Death and black metal, doom, hardcore and post-metal combine on Mire to create a very powerful sound, well produced, and that in itself is a noteworthy accomplishment, especially for a debut album. The band members, although pretty young, have mastered their instruments. The drumming is impressive, and the guitars, alongside of it, are also excellent.
The album cover presents, at first glance, a complete contrast to the music, looking very unspectacular and quiet. That’s not a bad thing, though. The monsters on metal album covers, especially the feminized ones, have become extremely boring, stupid, and backward. In the real world, most of the time, men tyrannize women, not the other way around. Instead of monsters, the cover to Mire features an innocent storybook scenery in black and white: a classic English dry stone wall, a bridge over a brook. Into this innocent scenery two hooded figures have been placed. They are carrying a wooden box, presumably a coffin. This creates an uncanny contrast. It’s subtle, less in-your-face, and therefore more mature.
What the lyrics are about, one can’t really say. The double-vocal growling hinders understanding.

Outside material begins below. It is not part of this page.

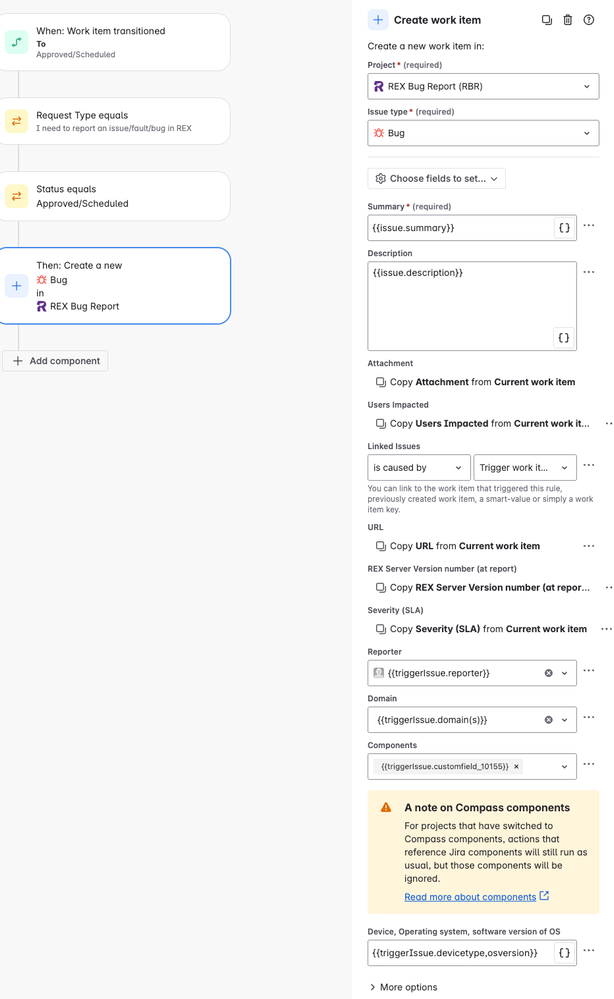Open the Project dropdown showing REX Bug Report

Judging from the songs’ titles (for example Retch, or Of Flesh Weaker than Ash), at least some of the tracks deal with classic death metal themes. I don’t find that very innovative. And I like the singing much better, when it’s not growling, but, unfortunately, one can hear that only in one or two short occasions on the album.
The video to the album’s title song The Mire starts out with a classic gothic scenery: a house in a foggy swamp landscape at dusk. In the house, a “virginal maiden“, dressed in a white, innocent dress, about to fall asleep. A male character, probably the maiden’s husband, is stingily counting money by the dim light of a single candle. The classic gothic novel plot would have the maiden saved from the hands of the stingy husband by some hero. The maiden in the video, saves herself by poisoning her husband. However, the swamp, or mire, she runs into is not a welcoming or comforting landscape, and in the end she breaks down. I like very much how the albums title is mirrored in the landscape and the atmosphere of the video, and how is starts out raising classic gothic expectations only to reconstruct them later. Way to go!
To summarize: Great potential, great music, well played, well produced, but nothing new on the vocal front. It will be very interesting to see where Conjurer will be going in the future.